Saw blades are not designed to and can't be used to efficiently kill humans, whereas assault rifles and handguns are. That is why the ratio of use of saws to guns among those seeking to kill people is a many millions to 1.
I don't know why you bother treating this position as if it's a legitimate argument rather than a last ditch effort to avoid having to capitulate. Malintent knows good and god damn well that guns and buckets aren't the same.

Do you mean to tell me that I have stockpiled all those buckets in my apocalypse shelter for NOTHING??? :eek:
 
That isn't my logic at all. It's when the that decease due to the restriction is tied to the fact that the object or some action being restricted is specially designed to increase those adverse events. That specialized human-killing purpose of assault rifles and handguns is closely tied to the fact that they serve little other general purposes that would be unduly hindered by restricted them, unlike buckets that are used for countless neccessary daily activities, and because of the general utility feature nothing can replace them for these infinite other functions that wouldn't pose a similar accidental danger.

Also, you only just now introduced the notion of assault weapons designed solely for the highest number of deaths... as opposed to 'guns' in general ('gun control', not 'assault weapon control'). so, you are the one making an invalid equivocation
I am not just now adding the issue of assault weapons. Banning assault weapons is a key part of what most gun control advocates call for, was central to Australia's 1997 policy, and is often the focus in relation to mass shootings where such weapons are increasingly the weapon of choice, due to being designed to quickly kill many people and murderous mass killings being the only plausible motive for doing that outside of war.
But similar issue applies to all handguns, which while less efficient in killing many people indiscriminately are also designed for killing people rather than hunting, and for easy carrying so you can ever-ready to kill people. Since the prevalence of such guns is the primary thing that creates one of the only circumstances that using such guns is legal (when someone else also has a gun and is using on you), restrictions on them limit their illegal use far more than any legal use to kill.

To address your new point, I simply pivot from buckets to saw blades and from drownings to dismemberments... since saw blades are designed specifically for use in separating something from which it is attached... be it wooden or flesh.

Saw blades are not designed to and can't be used to efficiently kill humans, whereas assault rifles and handguns are. That is why the ratio of use of saws to guns among those seeking to kill people is a many millions to 1.
I don't know why you bother treating this position as if it's a legitimate argument rather than a last ditch effort to avoid having to capitulate. Malintent knows good and god damn well that guns and buckets aren't the same.

Do you mean to tell me that I have stockpiled all those buckets in my apocalypse shelter for NOTHING??? :eek:

Well it could be worse, at least you won't have to contend with the dems and their pesky laws regarding restrictions on volume size.
 
Give a man gun and he is far more likely to kill a person.

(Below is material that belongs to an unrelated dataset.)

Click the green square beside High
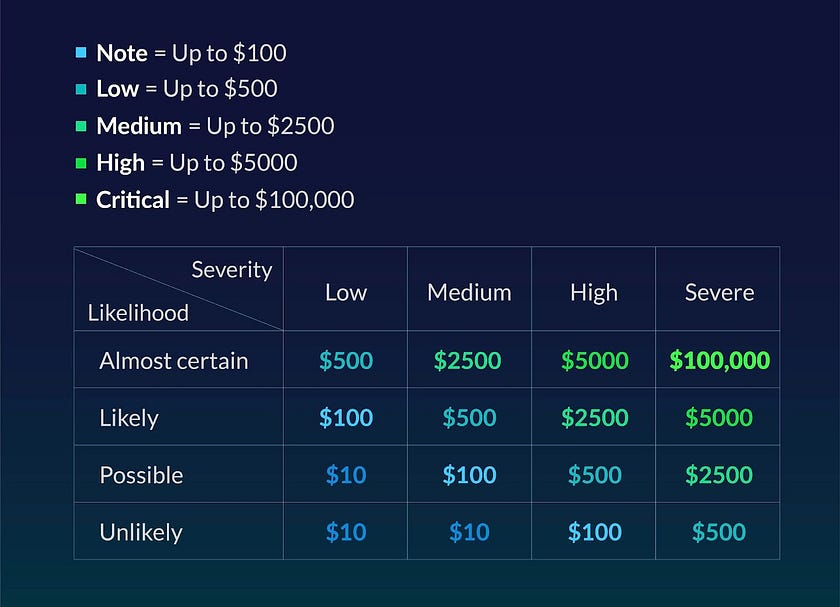This screenshot has height=607, width=840. click(81, 163)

Teach a man to shoot, and he's even more likely to kill a person rather than just wound them.
Give a man a bucket, he is far more likely to pee into it.

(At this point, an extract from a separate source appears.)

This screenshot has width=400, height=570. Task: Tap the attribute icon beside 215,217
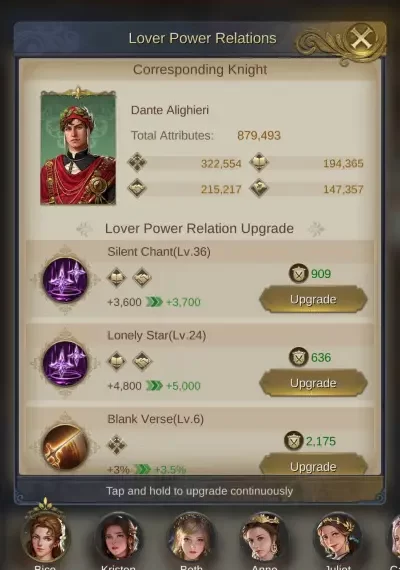pyautogui.click(x=137, y=188)
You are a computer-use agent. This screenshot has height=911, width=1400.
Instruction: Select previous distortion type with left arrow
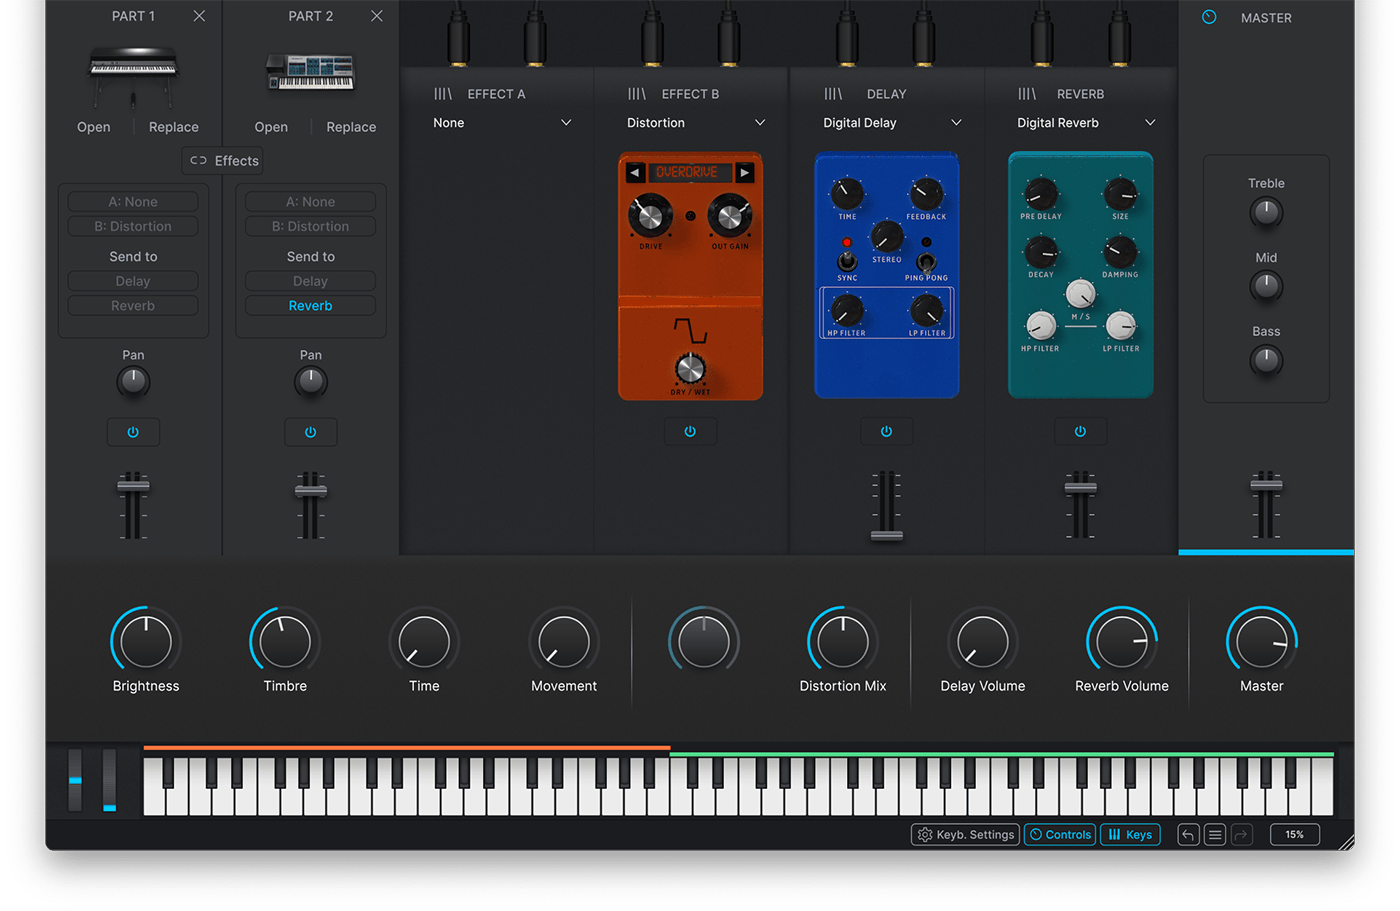click(635, 173)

That makes no sense. Why pee into a bucket when the kitchen has a perfectly good sink?
 
There will always be basically uncontrolled ownership of firearms in the U.S. That will never change. I'm not saying it's good or bad, only that it is a fact.
 
Yes, the conclusion was made "on basis".
Thank you for confirming there was no foundation for that conclusion.

So what are you talking about now? do you even know? what did you mean by "on basis" that implies "no foundation"... I think you may be intentionally trying to not make sense... are you just trolling or something?
 
Thank you for confirming there was no foundation for that conclusion.

So what are you talking about now? do you even know? what did you mean by "on basis" that implies "no foundation"... I think you may be intentionally trying to not make sense... are you just trolling or something?
No need to continue to try and convince anyone that you hadno basis for your straw man.